--- START OF Material for the task ---

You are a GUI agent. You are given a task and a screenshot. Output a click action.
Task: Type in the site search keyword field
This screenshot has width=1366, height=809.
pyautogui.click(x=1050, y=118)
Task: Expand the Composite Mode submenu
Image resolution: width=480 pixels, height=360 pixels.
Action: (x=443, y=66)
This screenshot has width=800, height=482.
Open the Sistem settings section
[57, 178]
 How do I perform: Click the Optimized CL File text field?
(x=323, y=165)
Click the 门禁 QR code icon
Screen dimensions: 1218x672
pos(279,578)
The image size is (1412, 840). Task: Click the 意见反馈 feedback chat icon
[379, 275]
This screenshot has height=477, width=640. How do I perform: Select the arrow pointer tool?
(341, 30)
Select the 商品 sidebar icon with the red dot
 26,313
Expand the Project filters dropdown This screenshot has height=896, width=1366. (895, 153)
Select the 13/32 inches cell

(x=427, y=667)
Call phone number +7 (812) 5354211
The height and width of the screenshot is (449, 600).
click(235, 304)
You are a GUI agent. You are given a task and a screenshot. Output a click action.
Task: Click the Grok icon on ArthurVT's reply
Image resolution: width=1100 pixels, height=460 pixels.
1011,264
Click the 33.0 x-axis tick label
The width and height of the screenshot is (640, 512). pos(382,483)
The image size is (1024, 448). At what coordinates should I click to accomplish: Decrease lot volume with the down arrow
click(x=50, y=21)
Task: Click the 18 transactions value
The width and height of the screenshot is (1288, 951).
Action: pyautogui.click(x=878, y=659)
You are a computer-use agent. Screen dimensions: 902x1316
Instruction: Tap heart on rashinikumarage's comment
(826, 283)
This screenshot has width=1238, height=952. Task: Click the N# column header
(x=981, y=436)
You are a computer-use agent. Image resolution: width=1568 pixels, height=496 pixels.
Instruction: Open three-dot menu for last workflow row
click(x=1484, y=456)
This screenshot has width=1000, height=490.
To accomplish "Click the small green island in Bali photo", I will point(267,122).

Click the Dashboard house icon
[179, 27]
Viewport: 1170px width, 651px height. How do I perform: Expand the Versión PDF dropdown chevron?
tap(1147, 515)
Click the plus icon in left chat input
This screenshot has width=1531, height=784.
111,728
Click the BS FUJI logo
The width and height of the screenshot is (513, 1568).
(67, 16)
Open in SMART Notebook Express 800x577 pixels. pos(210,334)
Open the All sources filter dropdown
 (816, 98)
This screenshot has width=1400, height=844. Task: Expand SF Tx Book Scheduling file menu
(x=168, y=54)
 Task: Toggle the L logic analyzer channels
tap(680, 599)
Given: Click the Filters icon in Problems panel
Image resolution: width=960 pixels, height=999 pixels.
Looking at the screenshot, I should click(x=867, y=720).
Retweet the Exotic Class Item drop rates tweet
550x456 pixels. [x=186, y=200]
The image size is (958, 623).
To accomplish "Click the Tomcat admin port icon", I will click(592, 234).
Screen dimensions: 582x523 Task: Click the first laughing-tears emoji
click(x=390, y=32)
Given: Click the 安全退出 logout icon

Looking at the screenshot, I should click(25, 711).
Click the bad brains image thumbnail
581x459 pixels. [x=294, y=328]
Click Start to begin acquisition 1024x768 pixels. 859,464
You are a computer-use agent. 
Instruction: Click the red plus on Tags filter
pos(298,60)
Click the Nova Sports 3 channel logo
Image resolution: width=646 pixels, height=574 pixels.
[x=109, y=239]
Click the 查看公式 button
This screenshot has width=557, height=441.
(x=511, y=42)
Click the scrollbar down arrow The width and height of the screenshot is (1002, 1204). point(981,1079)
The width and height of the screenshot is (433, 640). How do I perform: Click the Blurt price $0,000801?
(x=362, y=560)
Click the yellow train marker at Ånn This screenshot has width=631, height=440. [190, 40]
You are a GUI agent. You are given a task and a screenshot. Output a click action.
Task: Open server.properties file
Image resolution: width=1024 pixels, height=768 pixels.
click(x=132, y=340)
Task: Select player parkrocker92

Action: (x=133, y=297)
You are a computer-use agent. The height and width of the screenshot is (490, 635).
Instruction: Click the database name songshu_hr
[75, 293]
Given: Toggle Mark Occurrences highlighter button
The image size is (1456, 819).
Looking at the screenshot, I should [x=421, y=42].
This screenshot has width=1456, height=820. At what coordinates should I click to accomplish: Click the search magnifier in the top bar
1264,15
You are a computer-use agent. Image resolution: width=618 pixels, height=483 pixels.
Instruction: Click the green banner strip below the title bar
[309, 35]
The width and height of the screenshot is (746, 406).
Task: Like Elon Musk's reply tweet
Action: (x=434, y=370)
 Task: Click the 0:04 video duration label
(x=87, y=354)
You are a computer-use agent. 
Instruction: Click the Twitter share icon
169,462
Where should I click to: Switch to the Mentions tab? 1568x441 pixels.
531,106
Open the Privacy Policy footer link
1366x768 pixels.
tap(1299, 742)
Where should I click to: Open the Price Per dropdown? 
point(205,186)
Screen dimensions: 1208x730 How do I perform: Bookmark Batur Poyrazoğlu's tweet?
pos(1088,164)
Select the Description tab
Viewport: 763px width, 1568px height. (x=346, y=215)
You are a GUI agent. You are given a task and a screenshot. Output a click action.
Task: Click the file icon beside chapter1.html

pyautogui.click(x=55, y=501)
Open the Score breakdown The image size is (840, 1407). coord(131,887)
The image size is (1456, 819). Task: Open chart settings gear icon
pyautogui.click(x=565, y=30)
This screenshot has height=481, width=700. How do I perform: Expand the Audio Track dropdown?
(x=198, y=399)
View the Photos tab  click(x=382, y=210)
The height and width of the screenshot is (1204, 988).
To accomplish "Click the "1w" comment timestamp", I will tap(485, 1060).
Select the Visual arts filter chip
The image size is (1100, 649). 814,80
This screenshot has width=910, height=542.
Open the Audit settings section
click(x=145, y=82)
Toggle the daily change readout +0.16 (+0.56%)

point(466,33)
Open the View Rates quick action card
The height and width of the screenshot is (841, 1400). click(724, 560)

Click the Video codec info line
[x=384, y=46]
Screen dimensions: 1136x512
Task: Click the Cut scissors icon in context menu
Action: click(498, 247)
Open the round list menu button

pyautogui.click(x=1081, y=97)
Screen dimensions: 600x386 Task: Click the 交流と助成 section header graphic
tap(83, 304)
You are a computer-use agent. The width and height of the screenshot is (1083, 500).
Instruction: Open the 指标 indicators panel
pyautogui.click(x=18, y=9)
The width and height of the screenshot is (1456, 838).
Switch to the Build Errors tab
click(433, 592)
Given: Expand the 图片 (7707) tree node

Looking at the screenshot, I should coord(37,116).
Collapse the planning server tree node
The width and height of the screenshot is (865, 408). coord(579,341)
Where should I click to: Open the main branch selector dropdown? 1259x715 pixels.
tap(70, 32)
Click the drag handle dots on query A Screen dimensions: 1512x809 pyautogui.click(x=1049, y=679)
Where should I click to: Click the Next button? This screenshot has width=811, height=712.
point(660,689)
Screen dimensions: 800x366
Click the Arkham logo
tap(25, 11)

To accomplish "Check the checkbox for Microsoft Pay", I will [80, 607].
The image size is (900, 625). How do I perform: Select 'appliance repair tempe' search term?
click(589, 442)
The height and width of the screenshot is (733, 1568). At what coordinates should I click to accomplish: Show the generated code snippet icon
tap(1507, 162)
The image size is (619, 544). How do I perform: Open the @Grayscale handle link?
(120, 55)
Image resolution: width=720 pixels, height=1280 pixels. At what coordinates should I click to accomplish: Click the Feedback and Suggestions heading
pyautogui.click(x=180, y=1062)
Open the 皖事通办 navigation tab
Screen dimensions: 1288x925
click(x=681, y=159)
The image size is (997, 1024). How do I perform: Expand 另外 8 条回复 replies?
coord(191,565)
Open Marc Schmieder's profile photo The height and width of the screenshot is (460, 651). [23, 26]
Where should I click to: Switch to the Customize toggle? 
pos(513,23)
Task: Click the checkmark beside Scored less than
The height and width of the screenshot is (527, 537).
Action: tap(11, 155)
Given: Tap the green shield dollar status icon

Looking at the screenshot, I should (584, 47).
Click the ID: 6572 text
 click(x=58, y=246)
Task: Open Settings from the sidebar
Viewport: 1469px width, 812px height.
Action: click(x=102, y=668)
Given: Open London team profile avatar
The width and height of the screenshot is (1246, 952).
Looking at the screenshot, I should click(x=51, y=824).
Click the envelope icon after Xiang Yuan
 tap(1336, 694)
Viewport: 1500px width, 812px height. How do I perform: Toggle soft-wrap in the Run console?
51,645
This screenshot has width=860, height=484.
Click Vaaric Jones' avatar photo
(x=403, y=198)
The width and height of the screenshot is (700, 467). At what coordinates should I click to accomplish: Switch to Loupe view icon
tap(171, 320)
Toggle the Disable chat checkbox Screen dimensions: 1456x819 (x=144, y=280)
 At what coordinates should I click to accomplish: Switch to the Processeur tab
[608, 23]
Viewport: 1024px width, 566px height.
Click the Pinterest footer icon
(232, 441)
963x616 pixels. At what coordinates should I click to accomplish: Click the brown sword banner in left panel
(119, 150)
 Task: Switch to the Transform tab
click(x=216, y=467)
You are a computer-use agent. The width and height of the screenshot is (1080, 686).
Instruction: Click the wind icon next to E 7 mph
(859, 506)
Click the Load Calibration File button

--- END OF Material for the task ---

The exercise:
Rewrite the data from its first line up to and including the line with "click(235, 304)", replacing "screenshot" with "snapshot" and leaving everything else the same.

Completed task:
You are a GUI agent. You are given a task and a snapshot. Output a click action.
Task: Type in the site search keyword field
This snapshot has width=1366, height=809.
pyautogui.click(x=1050, y=118)
Task: Expand the Composite Mode submenu
Image resolution: width=480 pixels, height=360 pixels.
Action: (x=443, y=66)
This snapshot has width=800, height=482.
Open the Sistem settings section
[57, 178]
 How do I perform: Click the Optimized CL File text field?
(x=323, y=165)
Click the 门禁 QR code icon
Screen dimensions: 1218x672
pos(279,578)
The image size is (1412, 840). Task: Click the 意见反馈 feedback chat icon
[379, 275]
This snapshot has height=477, width=640. How do I perform: Select the arrow pointer tool?
(341, 30)
Select the 商品 sidebar icon with the red dot
 26,313
Expand the Project filters dropdown This snapshot has height=896, width=1366. (895, 153)
Select the 13/32 inches cell

(x=427, y=667)
Call phone number +7 (812) 5354211
The height and width of the snapshot is (449, 600).
click(235, 304)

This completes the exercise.